We meet Lt. Cmdr. Williamson (Michael Moriarty) onboard his aircraft carrier, being interviewed by the press. Next thing, he’s shot down and becomes one of the first American POWs in Vietnam. He’s pressured by the prison commander, Maj. Ngo Doc (Aki Aleong), to admit his “crimes” and take a submissive attitude; but he refuses. (Aleong also played a “bad guy” Asian officer in “Braddock: Missing in Action 3” and “Farewell to the King”.)
As more POWs arrive, Col. Cathcart (Lawrence Pressman, who looks and sounds here like a Texan version of Gene Hackman) becomes the Senior Ranking Officer. A high North Vietnamese priority is breaking the wills of the prisoners and letting them know who’s boss. For the most part, the prisoners effectively resist this, and devise numerous means of keeping in contact (the “tap code” etc.) even when they’re separated.
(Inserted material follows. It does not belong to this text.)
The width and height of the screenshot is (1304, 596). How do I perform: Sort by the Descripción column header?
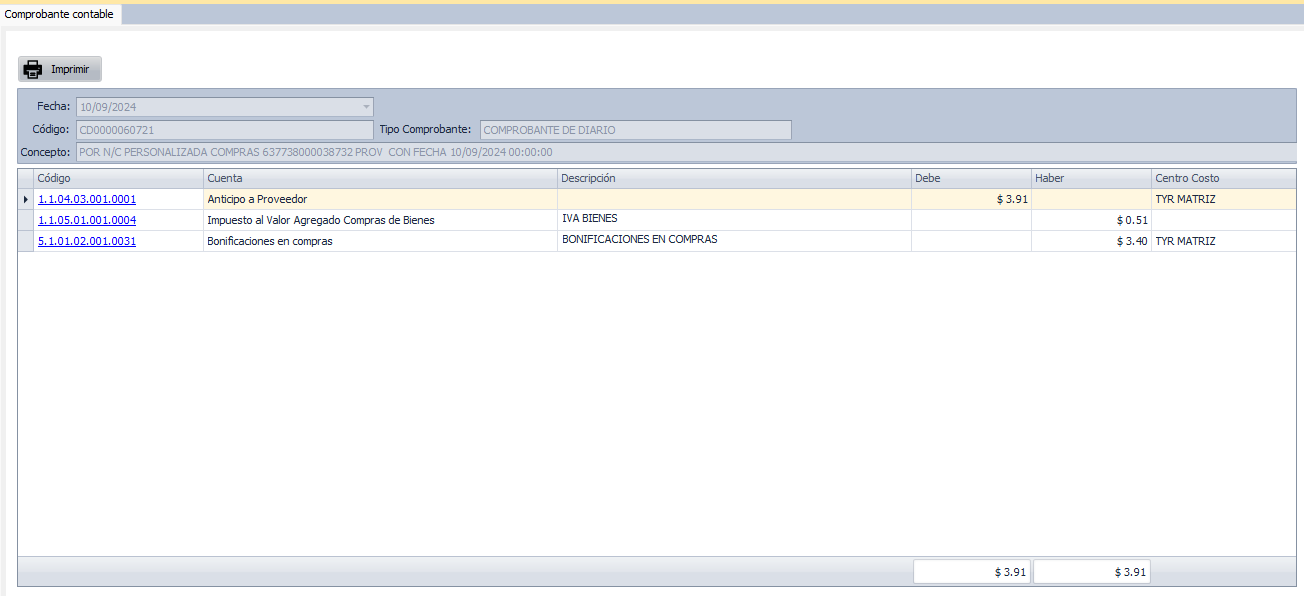[733, 178]
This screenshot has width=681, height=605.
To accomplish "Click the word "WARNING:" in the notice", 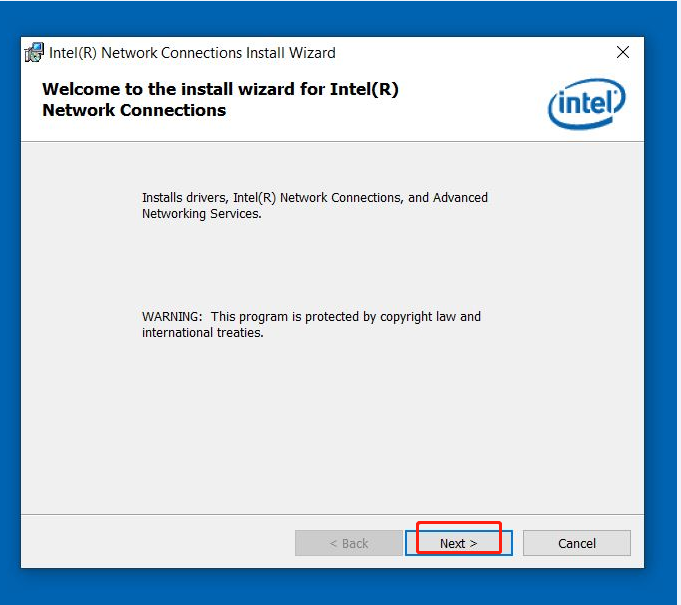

As in similar films such as “The Bridge on the River Kwai”, there’s a struggle of wills over whether the prisoners answer to their own SRO or to the prison commander. In other words, are the prisoners one body or just isolated individuals? When SRO Cathcart refuses to suspend U.S. military discipline, one POW is chosen at random for special torture; Cathcart, nude and shackled, must listen in the hallway as the other prisoner gets the “Room 18” treatment. Then it’s Cathrart’s turn in the room. After he’s been broken, SRO duty reverts to Williamson. In another attempt to disrupt unity, a Cuban officer (Michael Russo) is brought in to play the race card and try to divide the black and Hispanic prisoners from the whites.
Eventually there are so many POWs that they must be crowded together (which they don’t mind); and prison conditions improve over the years. There are little hints at how life and attitudes back home are changing. The things that later POWs say about hippies, war protesters, and people being “into themselves” make no sense to the earlier prisoners.
Content Warnings: The language is strong at times, with frequent use of f* and other profanity. There are several full-nude views of the POWs, always from the rear. The film makes the point of torture and occasional execution, without being too graphic.
Positive Content: Having lost most of the things they once took for granted, many of the POWs discover or rediscover faith in God. And they care for each other, working very hard to preserve unity and to memorize everyone’s names so no one can be “left behind” later.
President Reagan said that every American should see this film. I assume he meant those old enough to handle the mature theme elements; and if so, I agree.